/Giraffe

experimental chess engine based on temporal-difference reinforcement learning

Primary LanguageC++GNU General Public License v3.0GPL-3.0

Giraffe

Giraffe is an experimental chess engine based on temporal-difference reinforcement learning with deep neural networks. It discovers almost all its chess knowledge through self-play.

For more information, see: http://arxiv.org/abs/1509.01549

Giraffe is written in C++11.

If you decide to compile Giraffe yourself, please grab the neural network definition files (eval.net and meval.net) from the binary distribution. They must be in Giraffe's working directory when Giraffe is started. Instructions on how to generate those files will be added later.

Gaviota Tablebases

To use Gaviota tablebases, set the path through the GaviotaTbPath option.

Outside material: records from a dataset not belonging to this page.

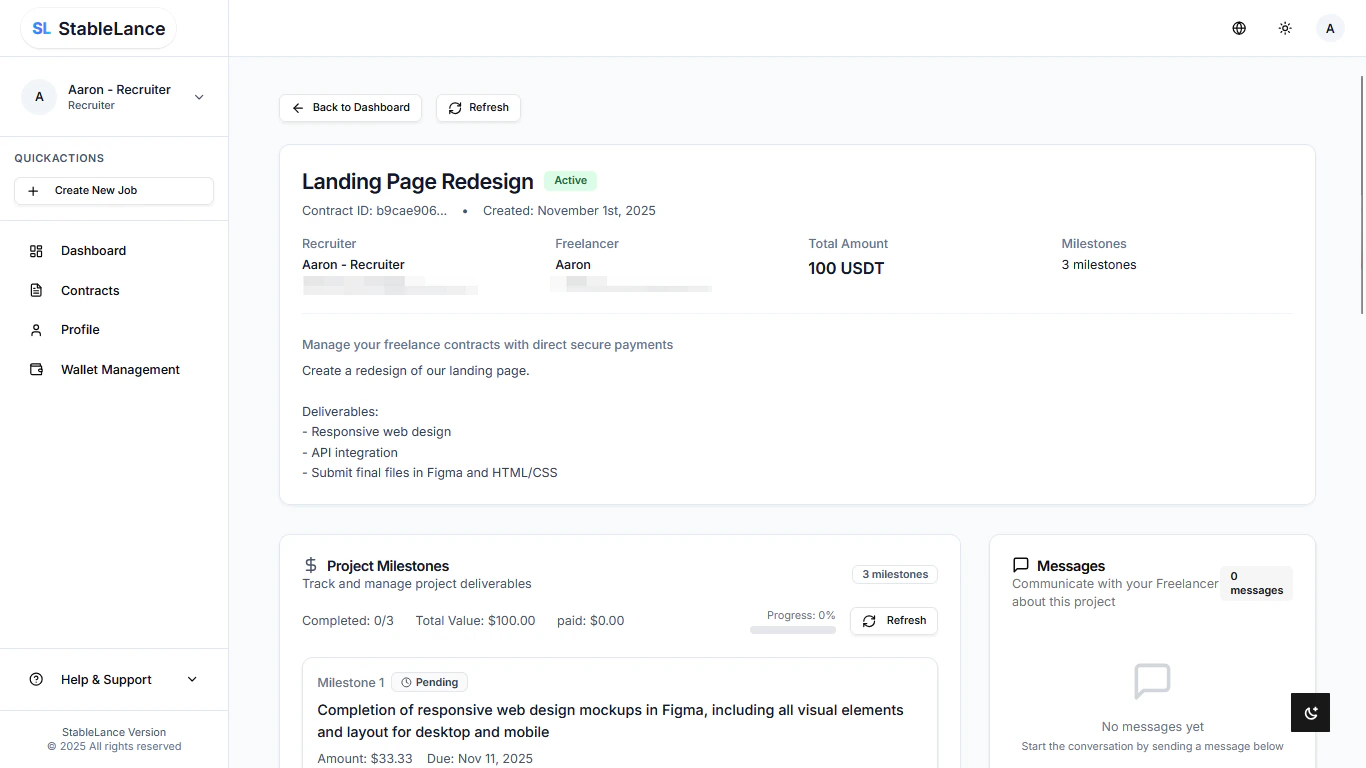Toggle the Active status badge

(x=570, y=180)
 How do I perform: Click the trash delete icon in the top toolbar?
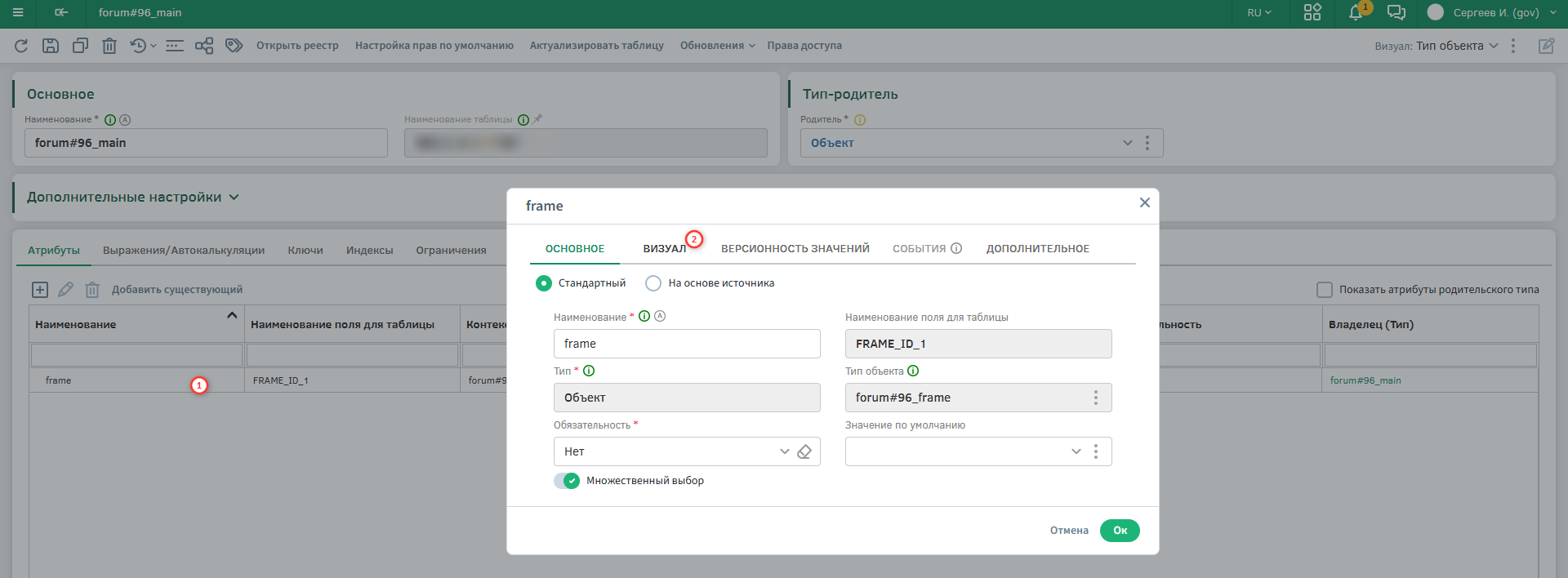pyautogui.click(x=109, y=46)
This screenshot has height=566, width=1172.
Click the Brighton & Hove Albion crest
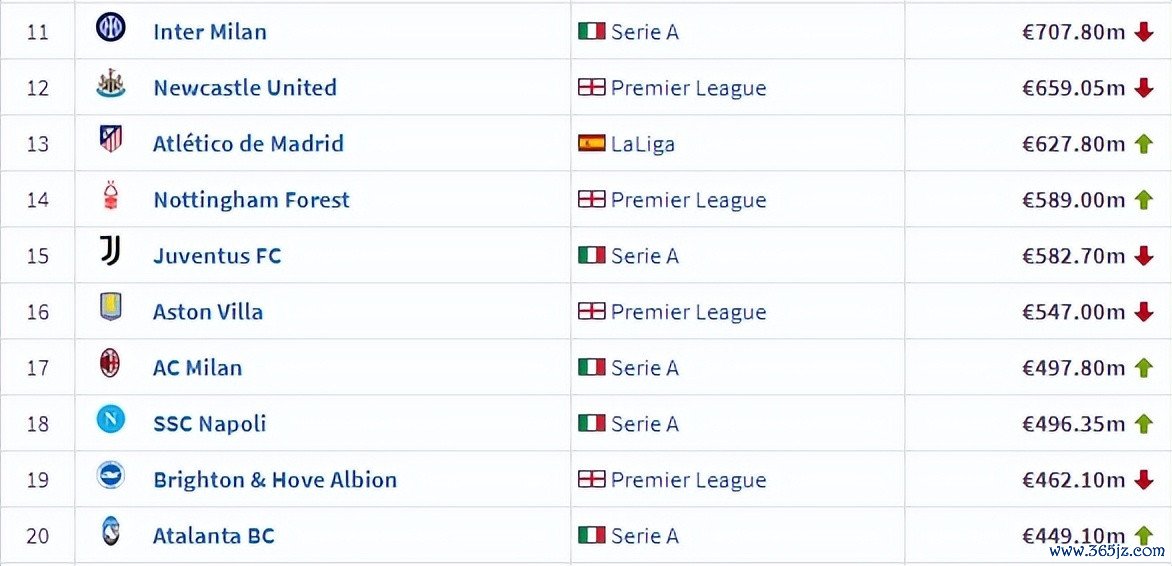click(110, 476)

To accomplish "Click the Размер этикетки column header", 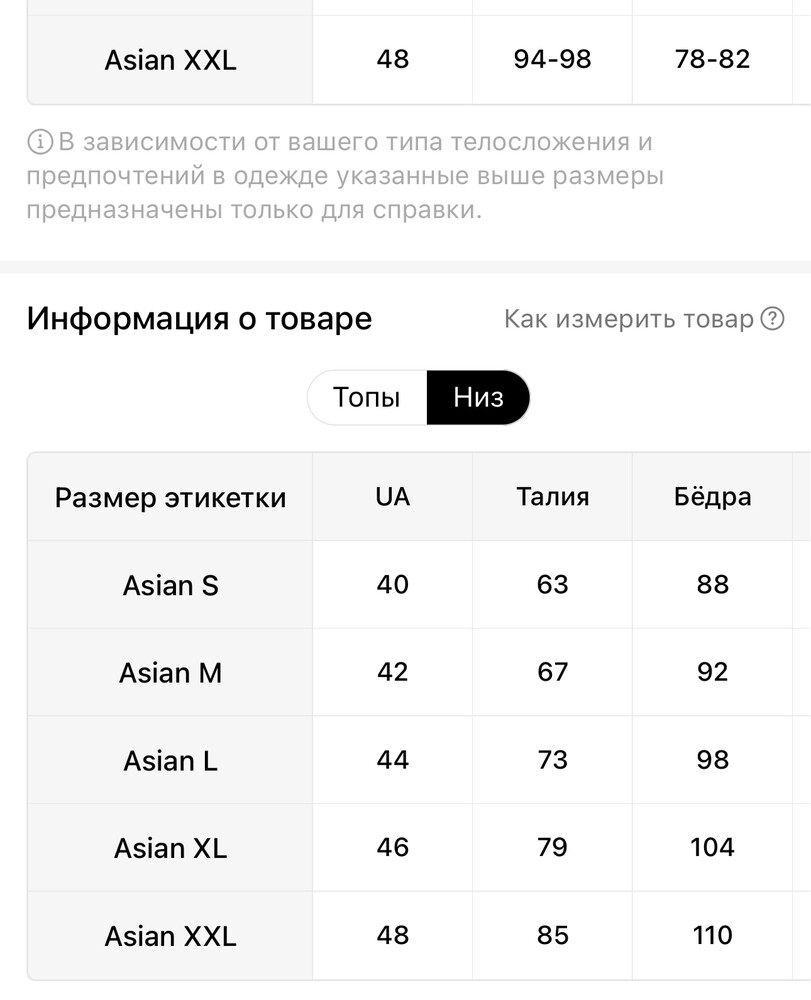I will click(170, 497).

To use Gaviota tablebases with the Wb2Uci adapter, set "GaviotaTbPath=..." in Wb2Uci.eng.

Build

  • The Makefile contains -ltcmalloc. libtcmalloc replaces malloc/free with another implementation with thread-local caching. It is optional and doesn't really matter for playing. It can be safely removed. Or you can install the library. It's in the libgoogle-perftools-dev package on Ubuntu (and probably other Debian-based distros).
  • The Makefile contains -march=native. If you want to do a compile that also runs on older CPUs, change it to something else.
  • Only GCC 4.8 or later is supported for now. Intel C/C++ Compiler can be easily supported by just changing compiler options. MSVC is not supported due to use of GCC intrinsics. Patches welcomed to provide alternate code path for MSVC. Clang is not supported due to lack of OpenMP.
  • Tested on Linux (GCC 4.9), OS X (GCC 4.9), Windows (MinGW-W64 GCC 5.1). GCC versions earlier than 4.8 are definitely NOT supported, due to broken regex implementation in libstdc++.

Training

Training Giraffe is a multi-step process that will take more than a week on a quad core machine if you want the highest quality results. Using a higher core count machine is recommended (about 3 days on a 20 cores Haswell Xeon).

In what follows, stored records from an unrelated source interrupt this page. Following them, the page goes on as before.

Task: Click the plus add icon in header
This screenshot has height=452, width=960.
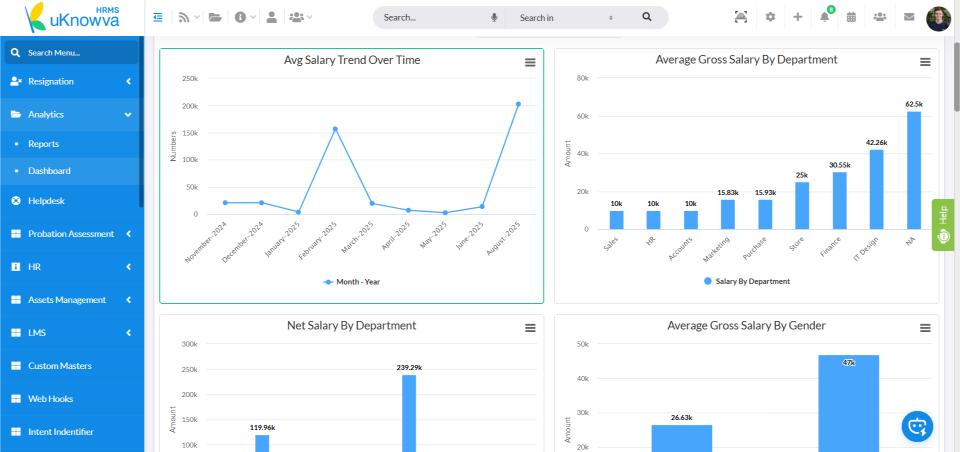Action: (797, 17)
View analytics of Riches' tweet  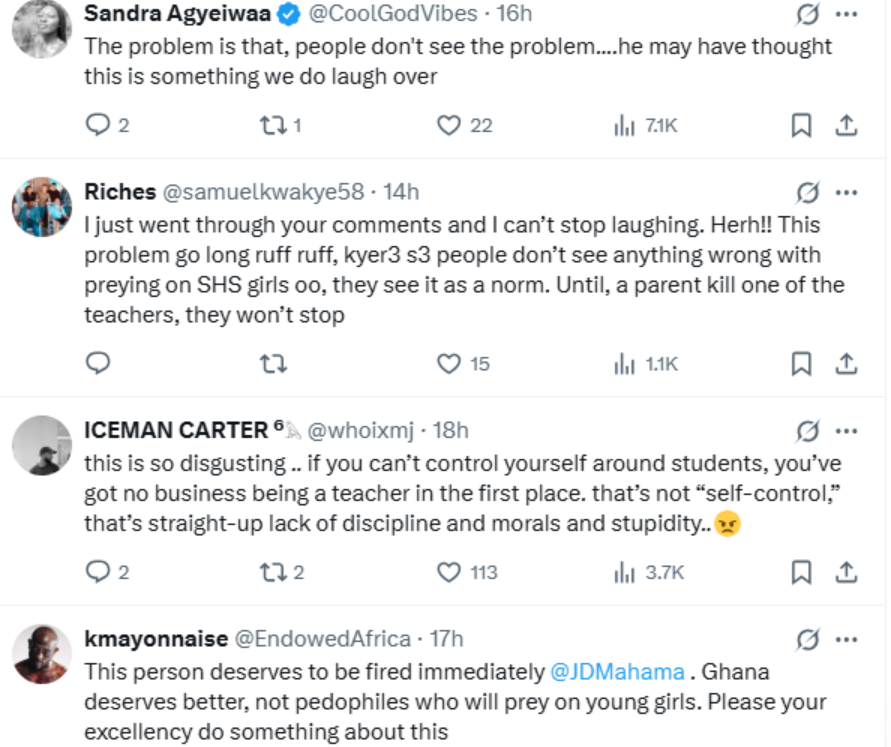[x=625, y=364]
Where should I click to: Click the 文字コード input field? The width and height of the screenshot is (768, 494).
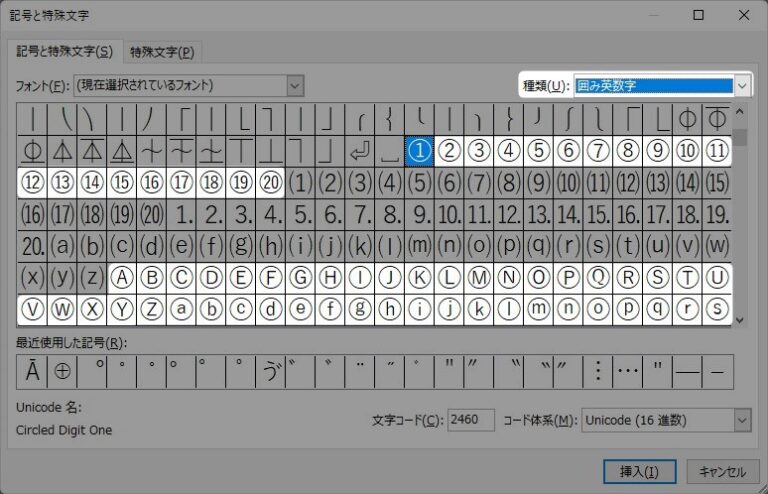point(470,420)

  • Prepare a large file with many positions from real games. One line per position in FEN, that's all. No labels are needed. They don't have to be high quality games. I have extracted 5 million random positions from a CCRL dump. It's available for download on the Downloads page. Let's call this file ccrl.fen

  • Train the evaluation network:

#!bash
OMP_NUM_THREADS=n ./giraffe tdl ccrl.fen

where n is the number of cores you have.

It will periodically take a snapshot of the network, and store it in trainingResults/. You can stop the training (Ctrl-C) at any time.

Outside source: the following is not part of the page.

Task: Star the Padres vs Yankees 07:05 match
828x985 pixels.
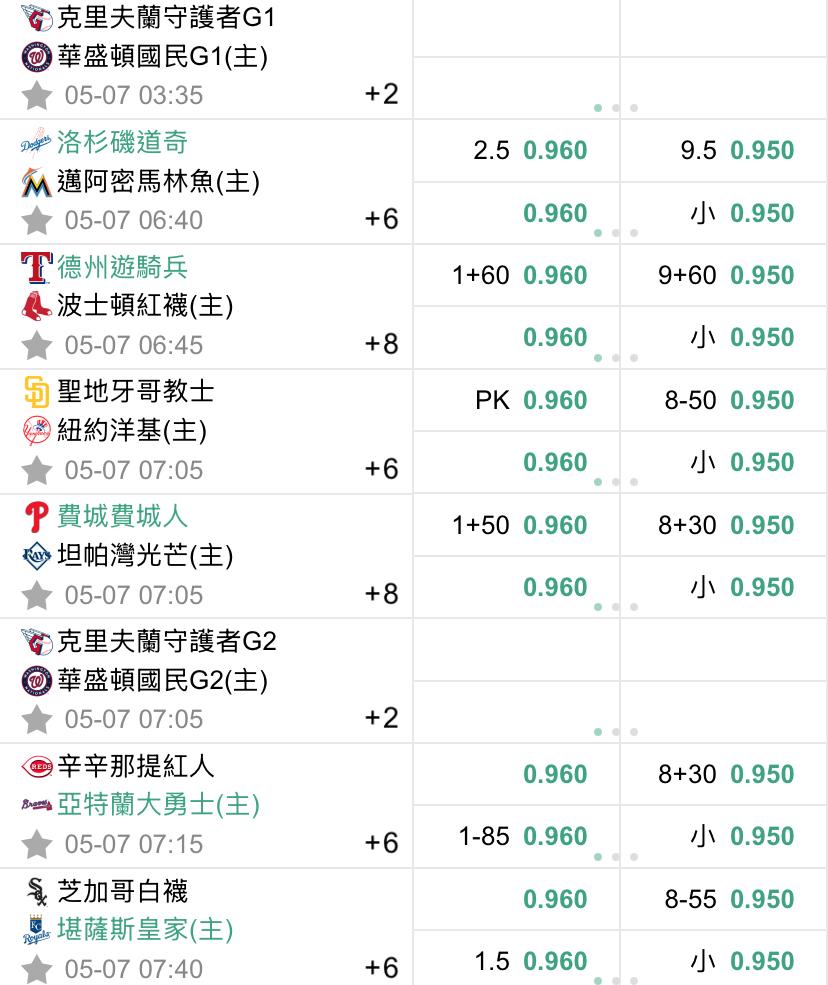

Copy the latest file from trainingResults/ into the parent directory (where giraffe is), and rename it to eval.net.

It converges in about 72 hours on a 20-core Haswell Xeon (there is currently no automatic convergence detection, so you have to test snapshots periodically yourself, using whatever method you want - I used the STS).

  • Generate a database of inner nodes for training the move evaluator network: This requires modifying the source code. Go to static_move_evaluator.h, and uncomment "//#define SAMPLING".

Then run:

#!bash
OMP_NUM_THREADS=n ./giraffe sample_internal ccrl.fen internal.fen
  • Label the internal positions for training the move evaluator network:
#!bash
OMP_NUM_THREADS=n ./giraffe label_bm internal.fen internal_labeled.fen
  • Finally, we can train the move evaluator network:
#!bash
OMP_NUM_THREADS=n ./giraffe train_move_eval internal_labeled.fen meval.net

That should give you meval.net in the end, and we are all done! eval.net is the position evaluation network, and meval.net is the move evaluation network. They should be in the working directory when giraffe is run. Run ./giraffe on the command line, and make sure that it says it's using the move evaluator network.